Jean-Luc Mélenchon et les nantis Lumières
« Le choix de notre génération, c’est de poursuivre le rêve des Lumières parce qu’il est menacé. »
Macron, 19 avril 2017, Nantes
………
Sur le bureau, le hors-série de Philosophie magazine 7,90 euros, le prix d’une pinte de
bière en terrasse au soleil. Dans le jargon, du matériel pour la critique de la critique. Le titre
est alléchant : « Les anti-lumières. Ils ne croient pas au progrès. Ils méprisent la démocratie.
Ils sont de retour. » Les noms : « Barrès. Baudelaire. Chateaubriand. Heidegger. De
Maistre. Maurras. Nietzsche. Sade. Carl Schmitt. » L’illustration : Le voyageur contemplant
une mer de nuage de Friedrich Caspar David, un classique. Page 3, dans la préface du
magazine en question intitulée « Avis de tempête », le rédacteur en chef, Sven Ortoli conclut
: « C’est la peur du vide qui lie l’abîme au sommet. Et si les anti-Lumières ont encore tant
d’échos aujourd’hui c’est parce qu’ils disent cette peur de la fragmentation et du
déracinement ; cette peur d’êtres devenus, selon le mot de Lukacs, des sans-abri
transcendantaux. Entendre cette peur, c’est défendre les Lumières. Et la démocratie. » La
messe est (déjà) dite : il s’agit donc d’entendre les anti-Lumières qui méprisent la
démocratie pour défendre les Lumières et la démocratie. Je regrette déjà ma pinte au soleil.

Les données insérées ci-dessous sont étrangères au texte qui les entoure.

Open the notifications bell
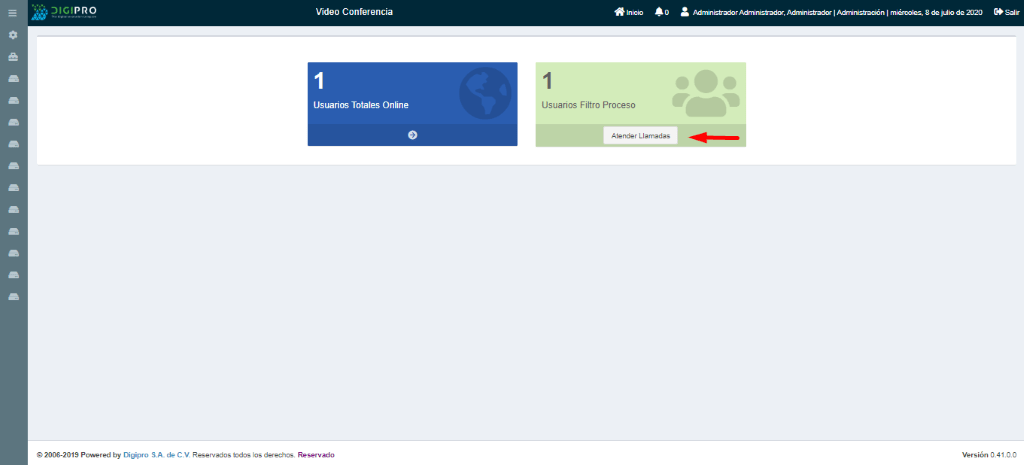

Samedi 16 avril, Jean-Luc Mélenchon réunissait, autour de son nom et de son verbe,
soixante-dix mille personnes à la prairie des filtres à Toulouse. Des gens. J’y étais avec un
ami. D’abord par nostalgie, par goût de la critique ensuite. C’est en effet dans l’herbe de la
prairie des filtres à Toulouse que j’ai découvert l’Ethique de Spinoza, lu L’essence du
christianisme de Feuerbach, annoté, sur un banc, à quelques mètres de la Garonne, de
nombreux dialogues de Platon. Magnifiques souvenirs d’une licence de philosophie à
l’Université du Mirail, de ce temps libre entre deux cours, de ces plages vides que la lecture
remplissait si bien. Je découvrais, volontairement seul, la puissance de l’esprit. Les
professeurs de philosophie que j’ai pu rencontrer depuis m’ont tous fait part, avec une
certaine nostalgie, du charme évanoui de leurs premières découvertes philosophiques. A la
prairie des filtres, non loin du Pont neuf – le pont le plus ancien de la ville – j’ai compris que
la nouveauté du jour était déjà en ruine à côté des textes de Platon ou de Nietzsche. C’est
aussi que j’ai su clairement que j’enseignerais la philosophie afin de transmettre à d’autres
ces trésors de puissance imprimée.
Vingt ans après, dont dix-sept à enseigner la philosophie, le meeting de Jean-Luc Mélenchon
avait pour moi des allures de pèlerinage. Un pèlerinage à rebours. Inutile de chercher ce
jour-là un banc libre et isolé. « Un seul troupeau, tous sont égaux » Nietzsche. Curieux
troupeau tout de même. Qu’aurait pensé Platon de tous ces φ ? Affiches, autocollants,
boudins gonflables, drapeaux, jusqu’au φ géant projeté sur la scène de l’orateur comme les
objets artificiels le sont dans la caverne du Livre VII de la République ? Du discours ensuite,
de cette référence à la philosophie grecque, aux origines de la démocratie sur un grand écran
à simulacres. Tous ces yeux tournés vers la scène. Tous ces bras portant des φ multicolores.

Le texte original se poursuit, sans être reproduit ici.